## Passage to read
[pacman-dev] [PATCH] Implement multiplexed download using mCURL
Allan McRae
allan at archlinux.org
Wed Mar 25 11:37:45 UTC 2020
On 10/3/20 10:28 am, Anatol Pomozov wrote:
> curl_multi_download_internal() is the main loop that creates up to
> 'ParallelDownloads' easy curl handles, adds them to mcurl and then
> performs curl execution. This is when the paralled downloads heppen.
> Once any of the downloads complete the function checks its result.
> In case if the download fails it initiates retry with the next server
> from payload->servers list. At the download completion all the payload
> resources are cleaned up.
>
> curl_multi_handle_single_done() is essentially refactored version of
> curl_download_internal() adopted for multi_curl. Once mcurl porting is
> complete curl_download_internal() will be removed.
>
> Signed-off-by: Anatol Pomozov <anatol.pomozov at gmail.com>
> ---
> lib/libalpm/dload.c | 361 +++++++++++++++++++++++++++++++++++++++++++-
> lib/libalpm/dload.h | 2 +
> 2 files changed, 359 insertions(+), 4 deletions(-)

## Collected material
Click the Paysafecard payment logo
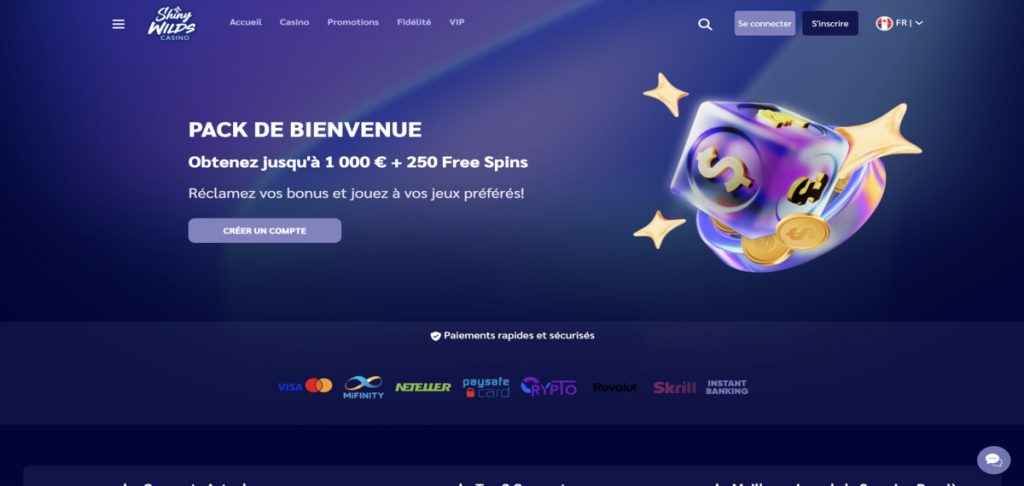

## Required work
**1.** According to the patch message, what happens to curl_download_internal() once the mcurl porting is complete?
**2.** Rewrite the patch message from "[pacman-dev] [PATCH] Implement" to "are cleaned up.", replacing "retry" with "another attempt".

## Task results
**1.** It will be removed.

**2.**
[pacman-dev] [PATCH] Implement multiplexed download using mCURL
Allan McRae
allan at archlinux.org
Wed Mar 25 11:37:45 UTC 2020
On 10/3/20 10:28 am, Anatol Pomozov wrote:
> curl_multi_download_internal() is the main loop that creates up to
> 'ParallelDownloads' easy curl handles, adds them to mcurl and then
> performs curl execution. This is when the paralled downloads heppen.
> Once any of the downloads complete the function checks its result.
> In case if the download fails it initiates another attempt with the next server
> from payload->servers list. At the download completion all the payload
> resources are cleaned up.